L’exposition Décadence

L’idée de la décadence a commencé à se frayer un chemin dans le contexte tchèque depuis les années 1880. Sa première phase était liée à la réévaluation de la vision romantique du monde en fonction de l’actualité de la vie sociale de l’époque. Cette étape est plus communément qualifiée de néoromantisme et, dans les milieux artistiques tchèques, elle est représentée notamment par des personnalités telles que Max Pirner, Hanuš Schwaiger, Beneš Knüpfer, Gabriel Max ou Jakub Schikaneder.

Dans les années 1890, nous pouvons trouver des oeuvres d’art qu’il est possible de rattacher directement au mouvement de la décadence, à travers les artistes comme František Bílek, Karel Hlaváček, mais également Max Švabinský, Alfons Mucha, Jan Preisler ou František Kaván. Le flambeau a été ensuite repris par les artistes de la « deuxième génération des symbolistes ». il s’agit des artistes qui ont émergé dans les milieux artistiques nationaux autour de 1905 ; ces artistes se sont inspirés de façon créative de la décadence de 1890. Ce sont notamment des plasticiens qui se sont ensuite regroupés au sein de l’Association artistique Sursum : František Kobliha, Jan Zrzavý, Josef Váchal ou Jan Konůpek.

Dans ce contexte, l’exposition présente également des oeuvres d’auteurs qui appartenaient à la communauté allemande de Prague et qui ont été directement influencés par la décadence, tels que Hugo Steiner-Prag, Emil Orlik ou Ferdinand Staeger. Par ailleurs, on expose des oeuvres de certains artistes autrichiens qui avaient des liens directs avec les milieux artistiques tchèques : c’est par exemple le cas d‘Alfred Kubin.
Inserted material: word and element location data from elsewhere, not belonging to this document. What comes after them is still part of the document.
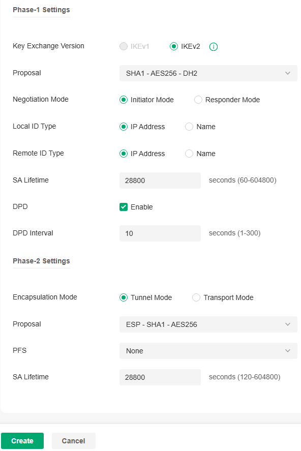Open the Phase-1 Proposal dropdown chevron
Image resolution: width=301 pixels, height=451 pixels.
pos(288,73)
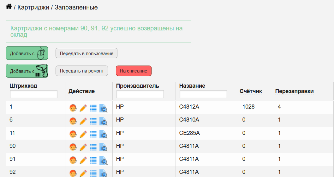This screenshot has height=177, width=334.
Task: Click the pencil edit icon for cartridge 90
Action: coord(83,147)
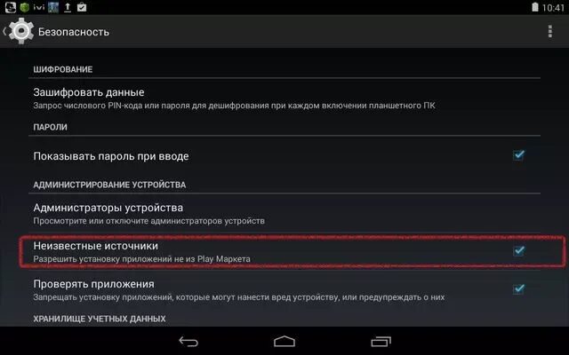Tap the Back navigation button
The width and height of the screenshot is (569, 355).
[188, 341]

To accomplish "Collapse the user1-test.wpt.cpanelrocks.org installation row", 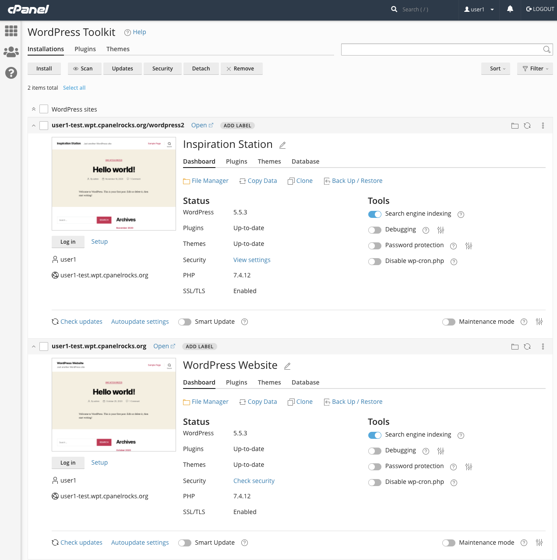I will point(34,346).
Les auteurs de l’exposition ont également prêté attention aux passerelles entre la décadence et les oeuvres de représentants de l’avant-garde précoce, notamment des expressionnistes et des cubistes. Ces liens sont caractéristiques du contexte tchèque, notamment pour une partie de la vie artistique d‘Emil Filla et Bohumil Kubišta qui intégrèrent de façon créative la poétique de la décadence dans la nouvelle forme artistique radicale. Au cours de la période d’avant-guerre, la photographie artistique a commencé à s’imposer davantage, par exemple František Drtikol s’inspirait directement de la décadence.

L’exposition Dans les couleurs maladives – Idée de la décadence et les arts dans les pays tchèques 1880–1914 était le premier projet de cet ordre réalisé chez nous, puisque la décadence fut auparavant présentée uniquement comme un chapitre spécifique au sein de projets d’exposition plus globaux. L’exposition, sous sa forme actuelle, est fondée sur des ensembles thématiques interconnectés, représentant les sujets clés qui se rattachent au concept de la décadence (par exemple l’introspection à travers des auto-portraits, l’image de la mort conçue comme une issue, l’amour et la sexualité etc.). Pour cette raison, l’exposition présente aussi bien des auteurs connus et renommés, que des artistes moins souvent exposés ou méconnus (par exemple Jaroslav Panuška ou Josef Mandl). Les objets exposés proviennent autant des grands musées reconnus (Galerie nationale de Prague, Galerie de la Ville de Prague ou Centre du patrimoine littéraire national), que de plus petits musées ou institutions d’intérêt régional. L’exposition a le mérite de présenter, à côté d’œuvres bien connues, une série de créations inédites.